List of tasks:
1 > In the forum thread on flapping values, rewrite the paragraph beginning "I can easily transform the data" as a short bulleted list that keeps its main facts.
2 > Reproduce word for word the stretch of the forum thread on flapping values from "I can easily" through "on influx 2.x?".

Flapping values / Hysteresis

I’m using 2.0.4 and I’m trying to set up a monitoring task to get a notification when any CPU core has a high usage for a sustained period of time.

I can easily transform the data to get the output table I want, either with stateDuration() or with a combination of aggregateWindow() and reduce(). When I check on data explorer, every looks fine. That’s not a problem. The problem comes with the monitor/notification part: when the values are flapping near a threshold, I get a lot of unwanted (even repeated) notifications. Regardless if I set the notification rule condition to “when status changes from ANY to CRIT” of “when status is equal to CRIT”, I receive a lot of repeated CRIT notifications.

I also tried with StatusChangesOnly(). I’ve been using that function on my tick alerts (influx 1.x) for years, but it doesn’t work with influx 2.x, and there’s very little documentation about that function.

Also, theres no flapping() function on flux.

How can avoid flapping values and hysteresis on influx 2.x?

Hello @vvilaplana,
Welcome! I’m sorry you’re having trouble with Flux. I would love to help!
Can you please share some input data and your Flux script?
You can always transform a task into a custom check and alert by adding the alert functionality into the task itself.
In this post, we learn how to use tasks in combination with checks for monitoring with InfluxDB:

This post talks about monitoring states with InfluxDB and the monitor.statesonly() function. This TL;DR assumes that you already know how to create a check:

Here’s an example of a alert task script:
https://docs.influxdata.com/influxdb/v2.0/monitor-alert/custom-checks/#example-alert-task-script
https://docs.influxdata.com/influxdb/v2.0/monitor-alert/custom-checks/
Here’s an example of using the Telegram Flux package to send alerts to Telegram:

Well, I’ve seen dozens of times the task list check script from the link you send me, but I’m not sure how’s that related to what I’m saying. That script from your link doesn’t do any flap detection. So if a task runs fine and fails 30 times in a row, you’re gonna get 30 notifications, which obviously is not what I want.

This is the cpu check task I’m currently using with stateDuration()

import "influxdata/influxdb/monitor"

Dataset content:
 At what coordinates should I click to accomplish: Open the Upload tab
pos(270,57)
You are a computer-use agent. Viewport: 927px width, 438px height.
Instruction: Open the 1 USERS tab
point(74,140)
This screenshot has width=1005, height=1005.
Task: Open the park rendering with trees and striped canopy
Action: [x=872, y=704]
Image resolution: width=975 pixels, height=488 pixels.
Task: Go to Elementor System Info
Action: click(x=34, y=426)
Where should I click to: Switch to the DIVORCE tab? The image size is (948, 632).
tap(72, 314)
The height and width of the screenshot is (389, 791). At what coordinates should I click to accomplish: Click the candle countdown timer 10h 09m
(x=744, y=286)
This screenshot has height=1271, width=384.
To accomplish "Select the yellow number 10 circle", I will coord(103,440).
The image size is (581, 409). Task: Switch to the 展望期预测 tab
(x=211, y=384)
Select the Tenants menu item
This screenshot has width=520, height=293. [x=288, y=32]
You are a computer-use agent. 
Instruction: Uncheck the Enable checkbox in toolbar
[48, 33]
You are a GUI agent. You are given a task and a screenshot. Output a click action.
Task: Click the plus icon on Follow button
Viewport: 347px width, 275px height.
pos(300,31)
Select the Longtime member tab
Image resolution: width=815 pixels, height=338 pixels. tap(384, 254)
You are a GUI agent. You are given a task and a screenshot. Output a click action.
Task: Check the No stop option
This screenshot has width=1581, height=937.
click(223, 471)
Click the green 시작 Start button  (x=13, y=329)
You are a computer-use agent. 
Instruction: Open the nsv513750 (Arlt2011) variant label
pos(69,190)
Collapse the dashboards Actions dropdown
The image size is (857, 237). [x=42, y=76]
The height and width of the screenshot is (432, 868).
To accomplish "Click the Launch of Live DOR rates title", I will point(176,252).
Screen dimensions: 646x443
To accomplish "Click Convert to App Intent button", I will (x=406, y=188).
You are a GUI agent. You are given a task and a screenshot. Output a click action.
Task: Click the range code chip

Responses by task:
1 >
- The data can be transformed into the desired output table with either stateDuration() or a combination of aggregateWindow() and reduce(), and the results look correct in Data Explorer.
- The problem lies in the monitor/notification stage: when values flap near a threshold, many unwanted, even repeated, notifications are sent.
- Repeated CRIT notifications arrive whether the notification rule condition is "when status changes from ANY to CRIT" or "when status is equal to CRIT".

2 >
I can easily transform the data to get the output table I want, either with stateDuration() or with a combination of aggregateWindow() and reduce(). When I check on data explorer, every looks fine. That’s not a problem. The problem comes with the monitor/notification part: when the values are flapping near a threshold, I get a lot of unwanted (even repeated) notifications. Regardless if I set the notification rule condition to “when status changes from ANY to CRIT” of “when status is equal to CRIT”, I receive a lot of repeated CRIT notifications.

I also tried with StatusChangesOnly(). I’ve been using that function on my tick alerts (influx 1.x) for years, but it doesn’t work with influx 2.x, and there’s very little documentation about that function.

Also, theres no flapping() function on flux.

How can avoid flapping values and hysteresis on influx 2.x?